I first stumbled upon Archive Books 20 years ago, when I started collecting second-hand sheet music. Between the mid-1800s and the 1920s, it was the habit of publishers to arrange anything that moved into versions suitable for chamber music, to be played in living rooms across Europe. Within months of the first performance of a Tchaikovsky symphony, it would be available in versions for piano solo, piano duet (four hands)—and then four hands on two pianos and even eight hands on two pianos.

Amazingly, such scores were held by public libraries across Britain. Before the advent of TV and video games, families and friends would gather of an evening to play. In Germany it was called hausmusik.

At some point, house music fell out of fashion and lending libraries began to ditch their collections. Enter Tim Meaker, who swooped to collect them. Which is why some of the music in the basement room bears the imprint of West Ham public library or Plaistow (both historically poor areas in east London) or Westminster (whose music library was based on donations of thousands of scores by Edwin Evans, the Daily Mail’s music critic until 1945). It’s probable that the entire Marylebone music library lies in boxes in the downstairs backroom—sealed off, like Tutankhamun’s tomb. Tim appears unsure.

That was the start of Tim’s music collection, extended over the years by scooping up the libraries of deceased composers, musicians and critics. “I bought [the pianist] John Ogdon’s music. The scores have Jackson Pollock-like markings all over them—they look quite tempestuous. A few people advised me to sell to an American university, but I haven’t got round to it. They’re still in boxes.”

The day I visit, he has begun pricing a stack of sheet music a metre high while Jeffrey, at the back of the store, sifts through a precariously high pile of books. They reminisce about past customers.

And then there was the regular Friday afternoon group—Bob, John, Barry, Michel and more—who gathered for a cup of tea and a singsong on the downstairs piano. Some wore flat caps: Tim refers to them collectively as the “cat-flappers”.

“Recently the pianist Marc-André Hamelin graced us. He found some nice things, didn’t he? But he didn’t play our piano. Barry Humphries once came in, didn’t he? But he didn’t buy anything. His interest was in Jewish music, which we had so much of.”

At the end of each day, Tim scribbles down the books he’s sold in an A4 diary, with pencilled notes on any memorable customers and the total takings: £617 for one recent day, £275 for another. He has 43 such diaries, one for each year of running the shop.
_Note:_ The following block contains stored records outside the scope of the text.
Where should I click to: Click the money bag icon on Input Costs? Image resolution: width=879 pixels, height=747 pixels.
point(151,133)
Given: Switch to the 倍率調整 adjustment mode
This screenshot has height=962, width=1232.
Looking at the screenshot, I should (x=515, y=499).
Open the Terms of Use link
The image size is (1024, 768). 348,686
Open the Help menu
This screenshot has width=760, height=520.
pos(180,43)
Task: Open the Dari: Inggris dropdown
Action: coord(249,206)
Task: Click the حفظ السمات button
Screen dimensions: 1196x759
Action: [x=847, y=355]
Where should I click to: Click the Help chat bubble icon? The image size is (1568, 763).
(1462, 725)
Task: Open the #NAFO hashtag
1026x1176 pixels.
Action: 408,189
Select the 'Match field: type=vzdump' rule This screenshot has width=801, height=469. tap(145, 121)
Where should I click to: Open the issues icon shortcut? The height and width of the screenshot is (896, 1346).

A man who has been browsing on the pavement stalls outside rushes in with excitement. “Oh, this is amazing. I’ve just found a Sunday Times culture section with a piece I wrote in 1996 on Stockhausen.”

The speaker turns out to be that newspaper’s former music critic, Paul Driver, who has been coming to the shop for years. He disappears inside and returns with another discovery—an Elisabeth Lutyens score with a handwritten letter challenging the former Times music critic William Mann over a 1962 notice claiming a note was “distinctly flat”. “You never know what you’re going to find.”

That anticipation of stumbling on what Donald Rumsfeld called the “unknown unknowns” is what keeps a loyal customer base returning. Tim has little interest in the internet, barely has a website and never got round to doing mail order. The peak of his marketing activities was advertising in out-of-town Yellow Pages: older readers may remember the telephone directory and its 1980s advertising campaign, featuring a fictional author called JR Hartley looking for his own book. The Yellow Pages themselves died in print four years ago.

If you want an out-of-time experience, I urge you to visit Archive Books—preferably after 11am, for time-keeping has never been Tim’s strongest point. Allow two or three hours. And to Unesco I say: act before it is too late, and before such bookshops go the way of the Yellow Pages.

The World Heritage Site selection criteria include a demand that potential candidates bear “a unique or at least exceptional testimony to a cultural tradition… which is living or which has disappeared.”

Archive Books, surely your time has come?